= Blagoje Simić =

Blagoje Simić (born 1 July 1960) is a Bosnian Serb former politician, member of the Serb War Presidency, sentenced by the International Criminal Tribunal for the former Yugoslavia (ICTY) for war crimes during the Bosnian War.

Born in Bosanski Šamac, then Yugoslavia, he completed medical school in Tuzla in 1984 and in that same year started to work as a physician at the Medical Centre in Bosanski Šamac. In 1991 he obtained his residency in the field of internal medicine, which he then changed to epidemiology due to the war necessities. He became a member of the Serbian Democratic Party (SDS) in the summer of 1990, and was the President of SDS Municipal Board in Bosanski Šamac from 1991 to 1995. He was heading the SDS list in the elections of 1990. He was the president of the Assembly of SAO Northern Bosnia from 4 November to 30 November 1991. He was vice-chairman of the Municipal Assembly from 1991 through 17 April 1992.
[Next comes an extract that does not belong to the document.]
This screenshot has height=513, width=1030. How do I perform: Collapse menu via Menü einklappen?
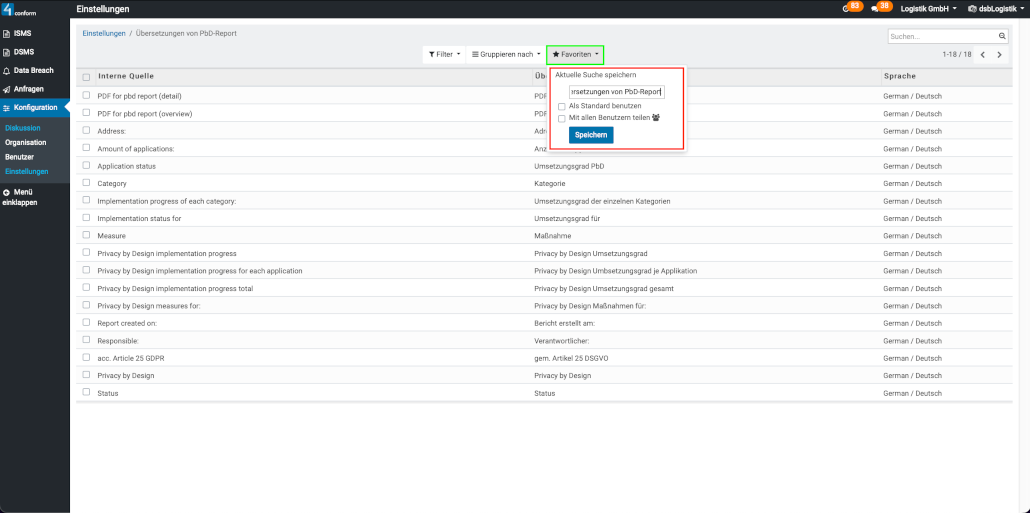(20, 196)
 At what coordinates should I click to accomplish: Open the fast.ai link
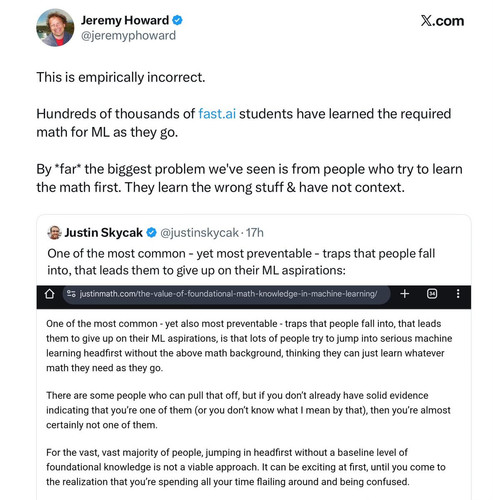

==War crimes and indictment==
The Prosecution of the ICTY alleged that on 17 April 1992, Serb military forces from Bosnia and Herzegovina and elsewhere in the former Yugoslavia seized control of the town of Bosanski Šamac by force, and within a few days controlled the entire Municipality of Bosanski Šamac. The Serbs then announced that the government of the Municipality of Bosanski Šamac had been replaced by the "Serbian Municipality of Bosanski Šamac". Immediately after the forcible takeover, Serb authorities established the "Serbian Municipality of Bosanski Šamac Crisis Staff", which took the place of the duly-elected municipal assembly and controlled all aspects of the municipal government. The Serb authorities then unlawfully arrested and detained Bosnian Croats, Bosnian Muslims, and other non-Serb civilians; forced many non-Serb residents to leave their homes, and transferred many to other villages where they were detained against their will; expelled and deported them; and required many to participate in forced labour projects and the wide-scale looting of private and commercial property belonging to non-Serbs.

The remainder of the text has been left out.